Dreamfall by Amy Plum

Dreamfall by Amy Plum

Author:Amy Plum
Language: eng
Format: epub
Publisher: HarperCollins
Published: 2017-03-01T16:00:00+00:00


CHAPTER 18

JAIME

TRIAL SUBJECT FOUR, SINCLAIR HARTFORD, SEVENTEEN, lives on the Upper East Side of New York City with his ob-gyn father and work-from-home mother. He’s a senior at one of Manhattan’s most prestigious private high schools, and his therapist is one even I’ve heard of: she’s always on CNN giving her opinion on mental-health-related news stories.

Sinclair’s summary is brief: chronic insomnia that affects his schoolwork and extracurricular activities (tennis, boating, lacrosse). There is a list of pharmaceuticals that he has tried, but all have had negative side effects. There is even one account of him taking Ambien, and then commandeering a waiting taxi and driving across town without knowing what he was doing.

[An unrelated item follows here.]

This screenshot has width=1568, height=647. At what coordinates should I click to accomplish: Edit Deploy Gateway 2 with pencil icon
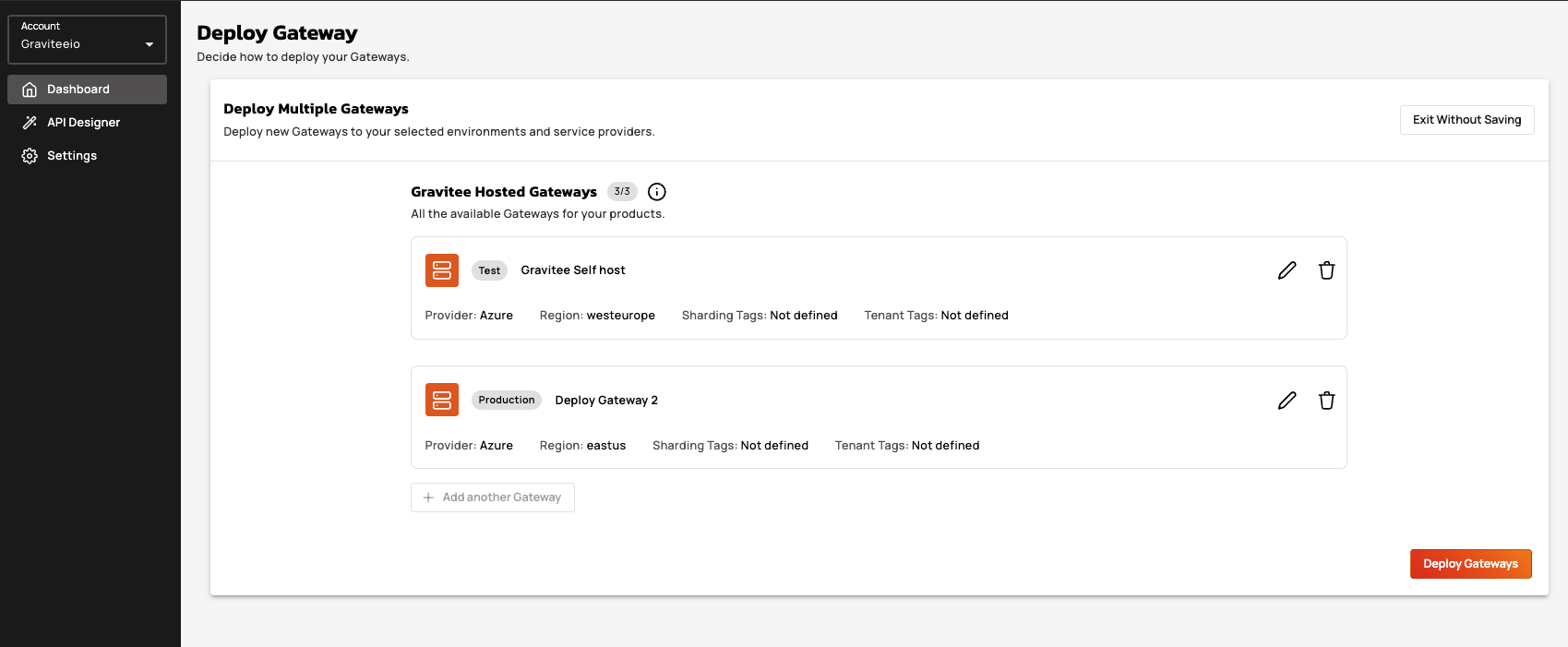coord(1287,401)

He has been in therapy since a young age, but all files from the last five years are sealed by a court order. There’s a police file, but only the barest of details are listed: underage gambling, bookmaking, blank checks, and other things that don’t seem very exceptional for a superrich kid. The footnote, “Additional files accessible by warrant only through the NYPD,” mystifies me.

What could this privileged white boy have gotten mixed up in that would call for sealed records? Could whatever it is be a clue to the source of his insomnia? He doesn’t have narcolepsy or PTSD or depression like the other subjects I’ve read about. There isn’t a good explanation of what is stopping him from sleeping. Maybe the missing court file contains more information on his mental health.

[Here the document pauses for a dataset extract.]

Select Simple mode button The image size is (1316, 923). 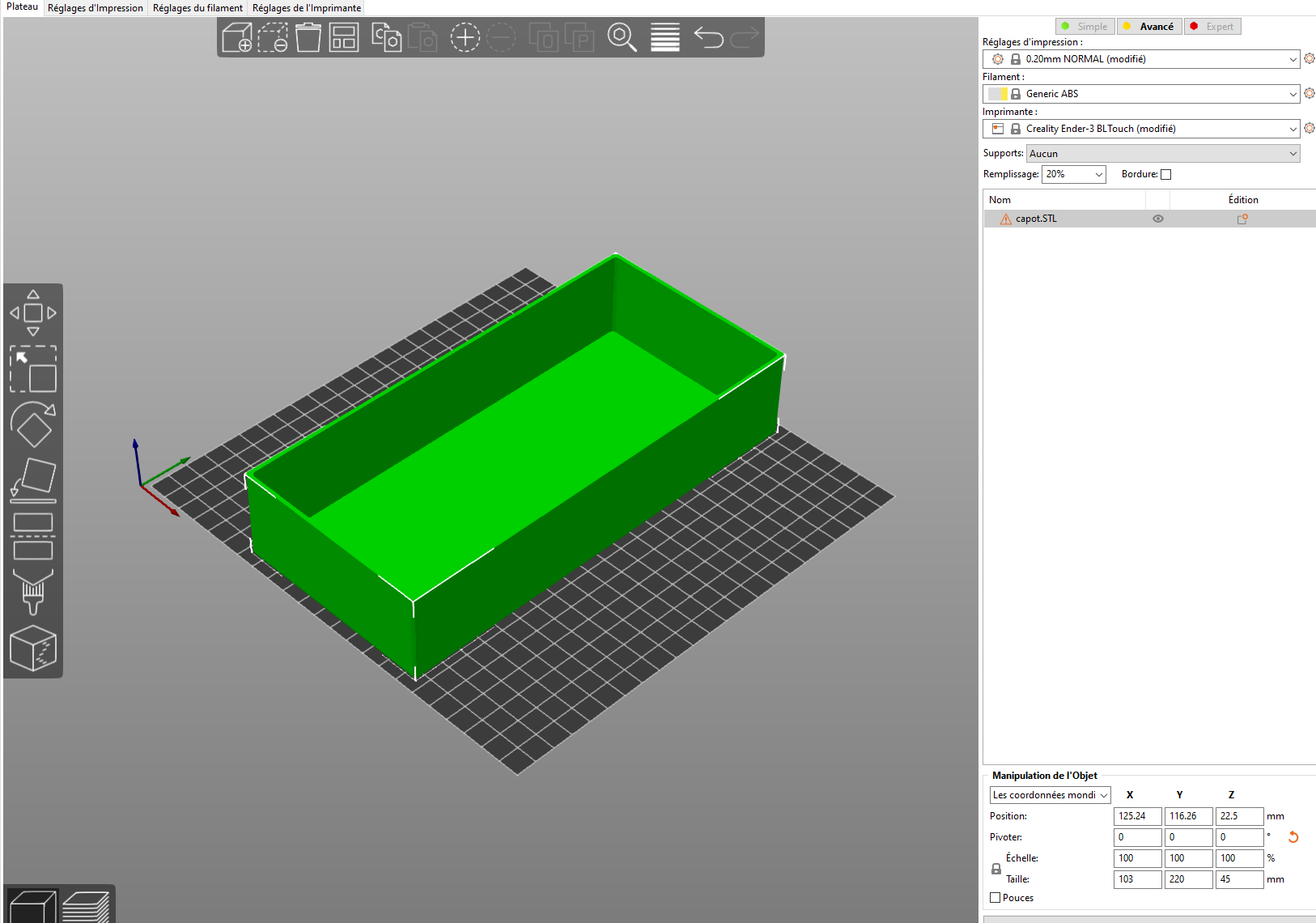1085,27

I look up from the file and Google his parents. Hundreds of pages about charity work, museum sponsorships, and club memberships pop up. There are photos of Sinclair and his parents posing in formal clothes, arms draped casually around politicians and celebrities, champagne glasses raised.

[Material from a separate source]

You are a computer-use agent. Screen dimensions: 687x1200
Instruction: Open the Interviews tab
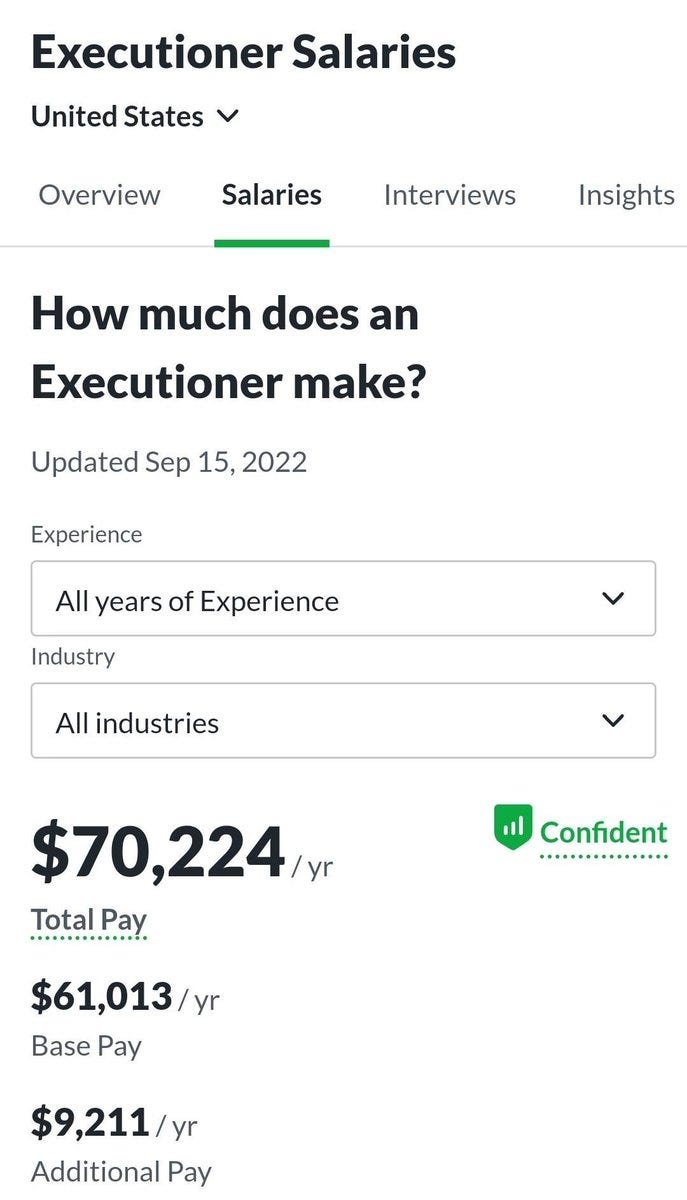pyautogui.click(x=449, y=195)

I take a look at the subject four window on my screen, and there he is, looking similar enough to the rich kid in the photos to recognize. But in a hospital gown, and with sensors attached all over his body, he could be the poster boy for Money doesn’t buy happiness.

Zhu and Osterman burst into the lab. “What the hell happened?” Zhu cries.

With a pained expression, Vesper responds. “Subject three went into cardiac arrest, no warning.”

“Did any of the others show signs of cardiac stress?” Zhu asks.

Vesper shakes his head.

Osterman combs his fingers through his nonexistent hair. “For fuck’s sake, this is all we need right now. And a minor as well.”

“She was nineteen,” Vesper mumbles.

“Well, thank fuck for that!” the director roars.

Zhu steps down into the testing area and walks over to BethAnn. As she checks the sensors, she detaches them one by one, peeling off the electrodes and pulling out the IVs until the girl is just a body lying on a bed in a white hospital gown. She looks more pitifully fragile than before.

Zhu tests everything manually, feeling the girl’s pulse on her throat and her wrist and pressing her ear to her chest to listen to her nonexistent heartbeat. “Okay,” she says finally, turning to Vesper. “You can call the morgue.